┏━━
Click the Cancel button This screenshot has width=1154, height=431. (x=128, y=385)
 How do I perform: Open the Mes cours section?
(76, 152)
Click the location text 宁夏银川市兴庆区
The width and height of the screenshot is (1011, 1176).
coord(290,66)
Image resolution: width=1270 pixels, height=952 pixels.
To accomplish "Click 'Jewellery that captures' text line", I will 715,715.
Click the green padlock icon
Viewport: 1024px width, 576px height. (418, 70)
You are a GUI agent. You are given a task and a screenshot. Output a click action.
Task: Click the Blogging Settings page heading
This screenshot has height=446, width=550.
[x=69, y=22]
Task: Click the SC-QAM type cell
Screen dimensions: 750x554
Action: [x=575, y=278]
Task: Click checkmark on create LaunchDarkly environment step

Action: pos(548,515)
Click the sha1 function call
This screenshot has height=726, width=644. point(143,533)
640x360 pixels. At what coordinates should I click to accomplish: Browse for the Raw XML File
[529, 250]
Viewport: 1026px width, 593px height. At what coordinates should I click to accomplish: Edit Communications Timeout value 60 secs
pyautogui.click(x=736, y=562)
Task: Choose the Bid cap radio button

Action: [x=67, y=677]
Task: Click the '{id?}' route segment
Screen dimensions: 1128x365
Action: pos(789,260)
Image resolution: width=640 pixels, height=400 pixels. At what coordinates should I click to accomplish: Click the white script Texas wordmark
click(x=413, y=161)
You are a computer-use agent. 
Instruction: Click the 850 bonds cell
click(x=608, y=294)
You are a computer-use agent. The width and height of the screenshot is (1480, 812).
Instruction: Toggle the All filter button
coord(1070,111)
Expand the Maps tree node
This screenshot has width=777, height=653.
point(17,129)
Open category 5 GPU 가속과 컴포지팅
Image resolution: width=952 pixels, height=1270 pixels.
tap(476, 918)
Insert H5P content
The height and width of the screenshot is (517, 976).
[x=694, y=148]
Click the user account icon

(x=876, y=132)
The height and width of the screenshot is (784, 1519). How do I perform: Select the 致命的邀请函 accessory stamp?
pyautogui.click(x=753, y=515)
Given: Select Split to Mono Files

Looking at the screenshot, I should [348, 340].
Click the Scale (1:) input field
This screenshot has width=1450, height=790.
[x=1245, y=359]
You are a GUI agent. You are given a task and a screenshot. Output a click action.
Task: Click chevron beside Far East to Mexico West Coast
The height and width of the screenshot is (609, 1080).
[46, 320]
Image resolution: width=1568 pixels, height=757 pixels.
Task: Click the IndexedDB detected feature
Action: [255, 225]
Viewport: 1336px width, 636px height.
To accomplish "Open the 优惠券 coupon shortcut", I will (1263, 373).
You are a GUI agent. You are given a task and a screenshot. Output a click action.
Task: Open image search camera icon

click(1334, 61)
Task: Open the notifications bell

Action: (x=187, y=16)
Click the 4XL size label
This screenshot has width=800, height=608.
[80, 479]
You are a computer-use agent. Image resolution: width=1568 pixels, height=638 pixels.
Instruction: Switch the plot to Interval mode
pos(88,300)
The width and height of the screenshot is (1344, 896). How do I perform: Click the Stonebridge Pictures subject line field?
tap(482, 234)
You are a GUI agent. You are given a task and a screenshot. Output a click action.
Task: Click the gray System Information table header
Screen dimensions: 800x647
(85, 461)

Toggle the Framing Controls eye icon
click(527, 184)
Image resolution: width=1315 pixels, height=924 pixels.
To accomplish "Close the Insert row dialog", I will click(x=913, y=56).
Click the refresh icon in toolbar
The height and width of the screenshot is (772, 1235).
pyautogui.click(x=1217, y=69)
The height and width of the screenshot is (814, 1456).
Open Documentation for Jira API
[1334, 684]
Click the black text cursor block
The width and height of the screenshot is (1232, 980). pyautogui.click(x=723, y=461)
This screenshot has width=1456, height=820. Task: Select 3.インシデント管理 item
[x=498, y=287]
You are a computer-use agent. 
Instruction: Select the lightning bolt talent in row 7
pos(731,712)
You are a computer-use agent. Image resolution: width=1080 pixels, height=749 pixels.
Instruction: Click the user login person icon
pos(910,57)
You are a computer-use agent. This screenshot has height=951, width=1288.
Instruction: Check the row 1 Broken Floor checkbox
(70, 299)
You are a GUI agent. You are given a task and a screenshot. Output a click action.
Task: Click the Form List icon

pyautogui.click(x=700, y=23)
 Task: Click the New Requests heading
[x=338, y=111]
┗━━
To be done: Quote the entire listing above verbatim, reproducing every line without any change.

Full response:
Click the Cancel button This screenshot has width=1154, height=431. (x=128, y=385)
 How do I perform: Open the Mes cours section?
(76, 152)
Click the location text 宁夏银川市兴庆区
The width and height of the screenshot is (1011, 1176).
coord(290,66)
Image resolution: width=1270 pixels, height=952 pixels.
To accomplish "Click 'Jewellery that captures' text line", I will 715,715.
Click the green padlock icon
Viewport: 1024px width, 576px height. (418, 70)
You are a GUI agent. You are given a task and a screenshot. Output a click action.
Task: Click the Blogging Settings page heading
This screenshot has height=446, width=550.
[x=69, y=22]
Task: Click the SC-QAM type cell
Screen dimensions: 750x554
Action: [x=575, y=278]
Task: Click checkmark on create LaunchDarkly environment step

Action: pos(548,515)
Click the sha1 function call
This screenshot has height=726, width=644. point(143,533)
640x360 pixels. At what coordinates should I click to accomplish: Browse for the Raw XML File
[529, 250]
Viewport: 1026px width, 593px height. At what coordinates should I click to accomplish: Edit Communications Timeout value 60 secs
pyautogui.click(x=736, y=562)
Task: Choose the Bid cap radio button

Action: [x=67, y=677]
Task: Click the '{id?}' route segment
Screen dimensions: 1128x365
Action: pos(789,260)
Image resolution: width=640 pixels, height=400 pixels. At what coordinates should I click to accomplish: Click the white script Texas wordmark
click(x=413, y=161)
You are a computer-use agent. 
Instruction: Click the 850 bonds cell
click(x=608, y=294)
You are a computer-use agent. The width and height of the screenshot is (1480, 812).
Instruction: Toggle the All filter button
coord(1070,111)
Expand the Maps tree node
This screenshot has width=777, height=653.
point(17,129)
Open category 5 GPU 가속과 컴포지팅
Image resolution: width=952 pixels, height=1270 pixels.
tap(476, 918)
Insert H5P content
The height and width of the screenshot is (517, 976).
[x=694, y=148]
Click the user account icon

(x=876, y=132)
The height and width of the screenshot is (784, 1519). How do I perform: Select the 致命的邀请函 accessory stamp?
pyautogui.click(x=753, y=515)
Given: Select Split to Mono Files

Looking at the screenshot, I should [348, 340].
Click the Scale (1:) input field
This screenshot has width=1450, height=790.
[x=1245, y=359]
You are a GUI agent. You are given a task and a screenshot. Output a click action.
Task: Click chevron beside Far East to Mexico West Coast
The height and width of the screenshot is (609, 1080).
[46, 320]
Image resolution: width=1568 pixels, height=757 pixels.
Task: Click the IndexedDB detected feature
Action: [255, 225]
Viewport: 1336px width, 636px height.
To accomplish "Open the 优惠券 coupon shortcut", I will (1263, 373).
You are a GUI agent. You are given a task and a screenshot. Output a click action.
Task: Open image search camera icon

click(1334, 61)
Task: Open the notifications bell

Action: (x=187, y=16)
Click the 4XL size label
This screenshot has width=800, height=608.
[80, 479]
You are a computer-use agent. Image resolution: width=1568 pixels, height=638 pixels.
Instruction: Switch the plot to Interval mode
pos(88,300)
The width and height of the screenshot is (1344, 896). How do I perform: Click the Stonebridge Pictures subject line field?
tap(482, 234)
You are a GUI agent. You are given a task and a screenshot. Output a click action.
Task: Click the gray System Information table header
Screen dimensions: 800x647
(85, 461)

Toggle the Framing Controls eye icon
click(527, 184)
Image resolution: width=1315 pixels, height=924 pixels.
To accomplish "Close the Insert row dialog", I will click(x=913, y=56).
Click the refresh icon in toolbar
The height and width of the screenshot is (772, 1235).
pyautogui.click(x=1217, y=69)
The height and width of the screenshot is (814, 1456).
Open Documentation for Jira API
[1334, 684]
Click the black text cursor block
The width and height of the screenshot is (1232, 980). pyautogui.click(x=723, y=461)
This screenshot has width=1456, height=820. Task: Select 3.インシデント管理 item
[x=498, y=287]
You are a computer-use agent. 
Instruction: Select the lightning bolt talent in row 7
pos(731,712)
You are a computer-use agent. Image resolution: width=1080 pixels, height=749 pixels.
Instruction: Click the user login person icon
pos(910,57)
You are a computer-use agent. This screenshot has height=951, width=1288.
Instruction: Check the row 1 Broken Floor checkbox
(70, 299)
You are a GUI agent. You are given a task and a screenshot. Output a click action.
Task: Click the Form List icon

pyautogui.click(x=700, y=23)
 Task: Click the New Requests heading
[x=338, y=111]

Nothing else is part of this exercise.